Concept of productivity:
An ecosystem comprises heterotrophs and autotrophs. Autotrophs comprise of plants, algae and a few bacteria, whereas heterotrophs comprise animals fungi, nearly all protists and bacteria and non-green plants. Autotrophs (that is, plants) are capable to imprison light energy and prepare their own food. Though, heterotrophs should achieve organic molecules that have been synthesized through autotrophs. The energy for survival of the heterotrophs is thus based on the autotrophs.
Primary productivity:
Around 1 to 5 percent of solar energy which falls on a plant is transformed to food or other high quality organic materials. Primary productivity is a word employed to explain the amount of organic matter generated by green plants from solar energy in a given area throughout a given time-period.
1) Gross Primary productivity:
The Gross Primary productivity is the net organic matter produced comprising that employed by the photosynthetic organisms (that is, green plants) for respiration. No subtraction is build up from the net production.
2) Net primary Productivity:
The Net primary Productivity is the net amount of energy fixed per unit of time minus the energy expended through the metabolic actions of the photosynthetic organisms in the community. It equivalents the gross primary productivity minus the quantity of energy expended by the metabolic actions of the photosynthetic organisms.
3) Significance of primary productivity:
Energy enters the ecosystem from the sun as an outcome of the photosynthesis. It is slowly discharged as metabolic processes carry on. The autotrophs first obtain this energy via primary productivity and give all the energy which heterotrophs utilize devoid of which they will not survive. Primary productivity thus becomes necessary to the survival of ecosystems.
Energy Flow:
Energy constantly flows via the biological world in one direction having new energy from the sun constantly entering the system to substitute the energy which is dissipated as heat. Green plants, that is, the primary producers of a terrestrial ecosystem, usually capture around 1 to 5 percent of the energy which falls on their leaves transforming it to food energy. This percentage might be a little higher in particularly productive ecosystems.

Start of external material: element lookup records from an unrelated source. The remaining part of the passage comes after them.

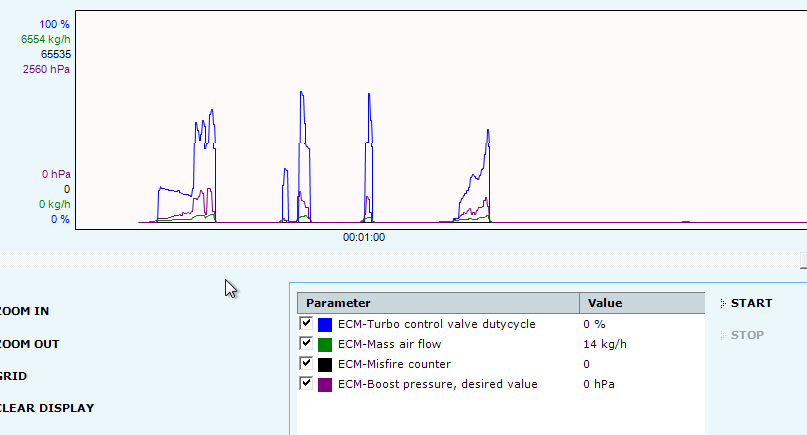Click the green Mass air flow color swatch
The height and width of the screenshot is (435, 807).
click(x=324, y=344)
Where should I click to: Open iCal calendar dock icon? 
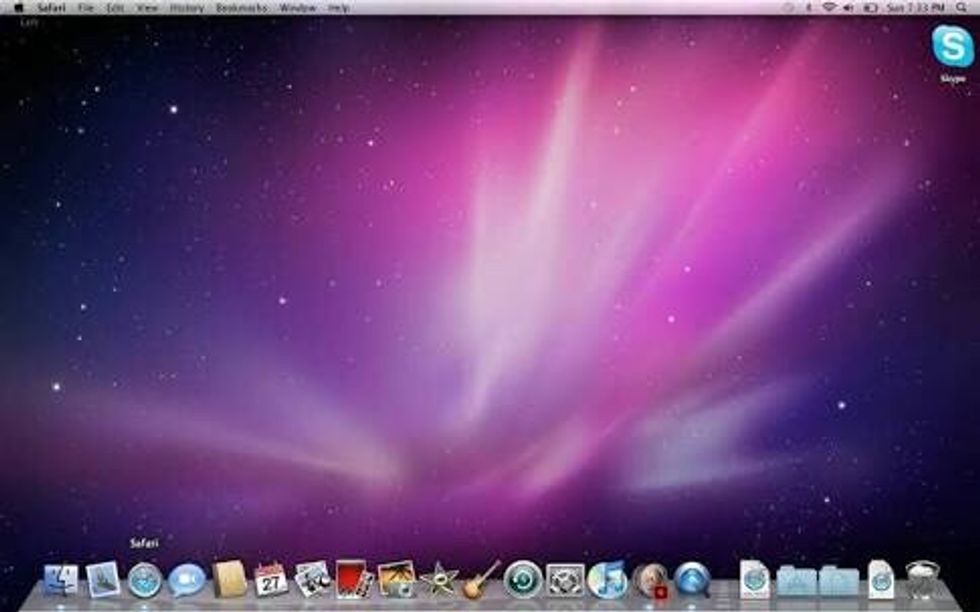point(271,579)
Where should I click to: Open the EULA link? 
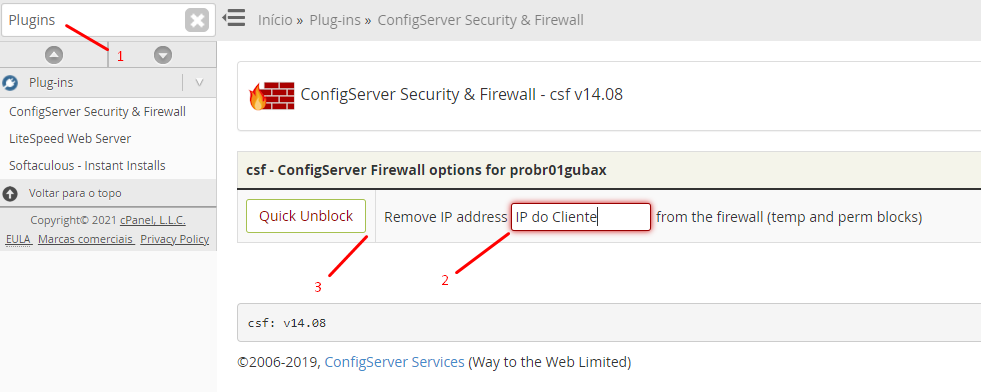pos(19,239)
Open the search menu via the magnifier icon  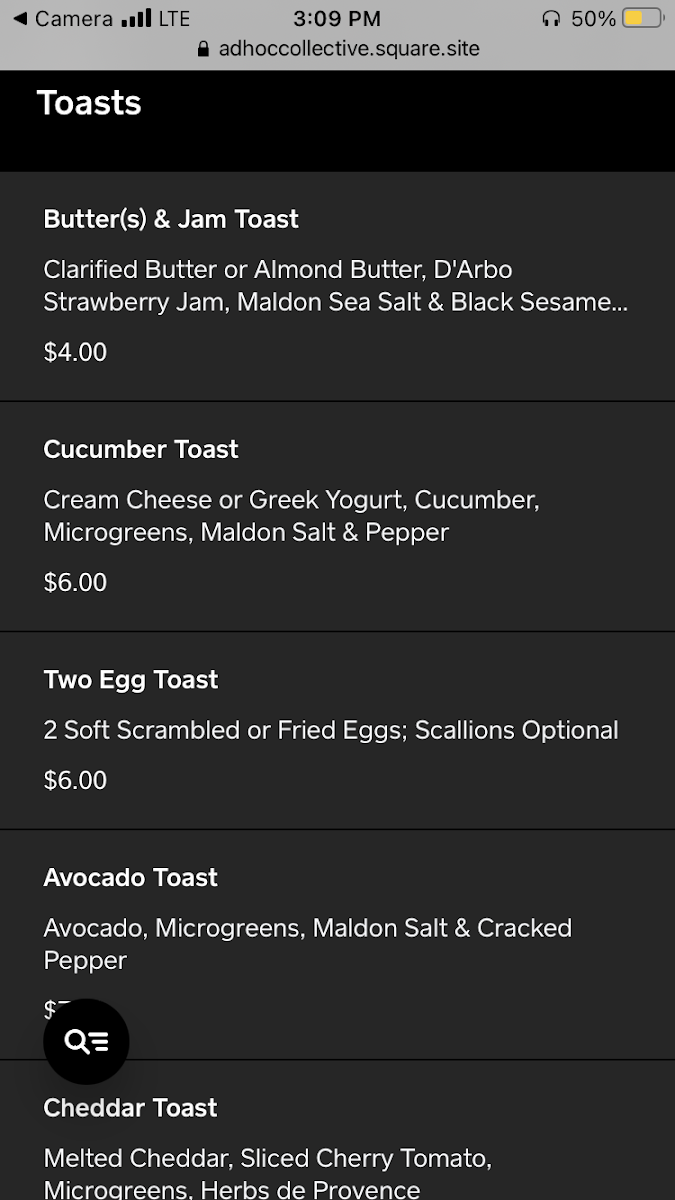(86, 1041)
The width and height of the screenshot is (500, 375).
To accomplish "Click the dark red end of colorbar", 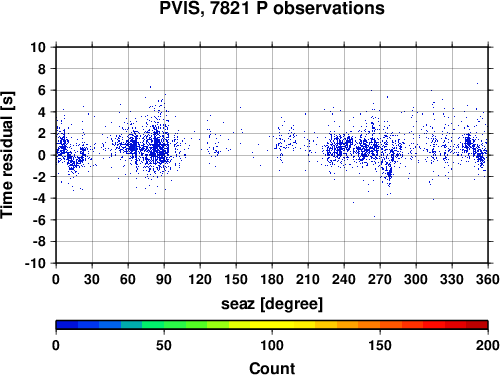I will click(x=477, y=325).
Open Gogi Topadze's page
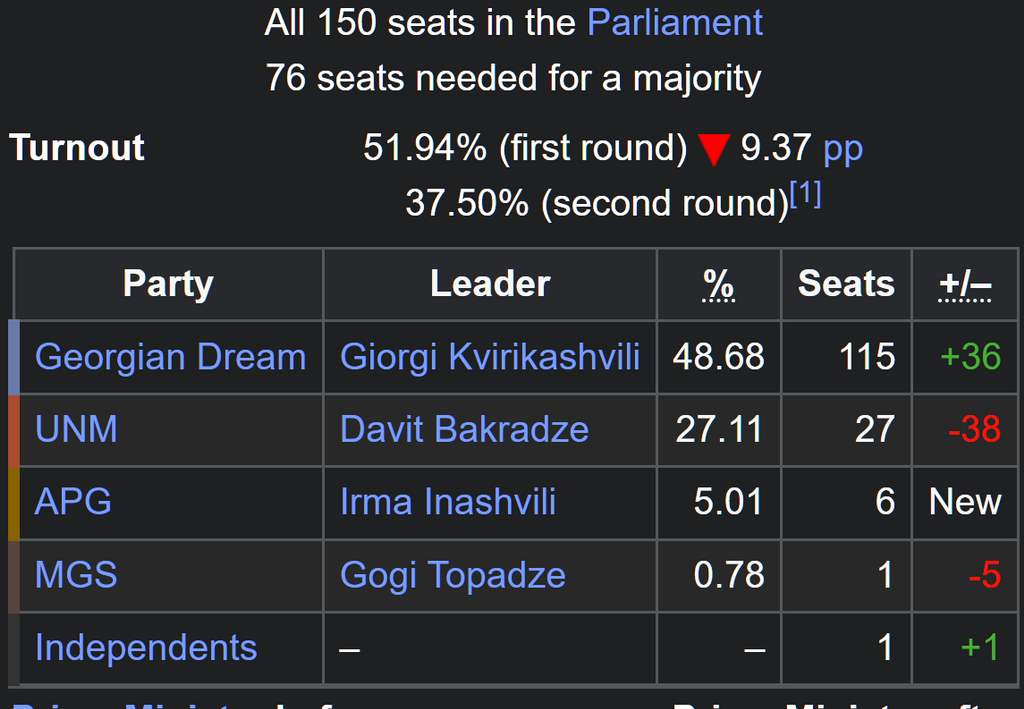 [453, 576]
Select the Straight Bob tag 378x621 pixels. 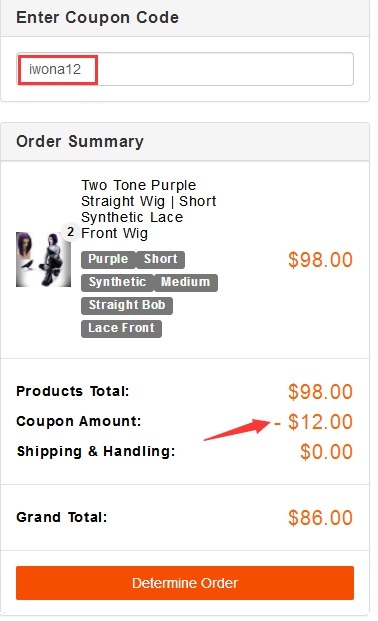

When such plants are consumed through herbivores or primary consumers, only a part of the plants accumulated energy is in reality transformed into the bodies of the organisms which consume them. The similar applies to secondary consumers, carnivores that feed on the herbivores. Just some of the potential energy stored in the herbivore tissues is transformed into the body of the carnivore. This reducing trend is maintained from one Trophic level to the next.
Efficiency of energy transfer:
The amount of energy ingested and maintained at each Trophic level goes toward heat production. A great deal of the energy is employed for digestion and work. Generally 40 percent or less of energy goes toward growth and reproduction.
Raven and Johnson in the year 1996 noticed that an invertebrate usually employs around a quarter of the 40% that is, 10% of the food it eats to its own body and therefore into potential food for its predators. The comparable figure differs from around 5% in carnivores to almost 20% for herbivores though, 10% is a good average value for the amount of organic matter which reaches the next Trophic level. Because of the energy lost at each Trophic level are so great, food chains usually comprise of only three or four steps. Much little energy remains in the system as usable energy after it has been incorporated successfully to the bodies at four Trophic levels.
In other words, merely around 10% of the energy fixed in the food is fixed in the body of the animal which eats that food. The Trophic efficiency is in general associated to the formula- exploitation efficiency x assimilation efficiency x production efficiency (Chapman and Reiss, in the year 1995).
Pyramid of Energy:
A pyramid of energy exhibits the flow of energy from one Trophic level of a community to the next and the rate at which energy flows up the food web. The units of the pyramids of energy are energy/area/time example: kcal/M2/yr that is, Kilocalories/Square meter/year and are generally measured over a time-period. Following the law of conservation of energy which states that energy can neither be created nor destroyed however is always conserved; pyramids of energy can never be inverted as can be found by the pyramids of numbers or of biomass. The productivity of herbivores can't exceed the total primary productivity and that of the first level carnivores should be less than the productivity of the herbivores. The productivity of the second-level carnivores should be less than the productivity of the first-level carnivores and so forth.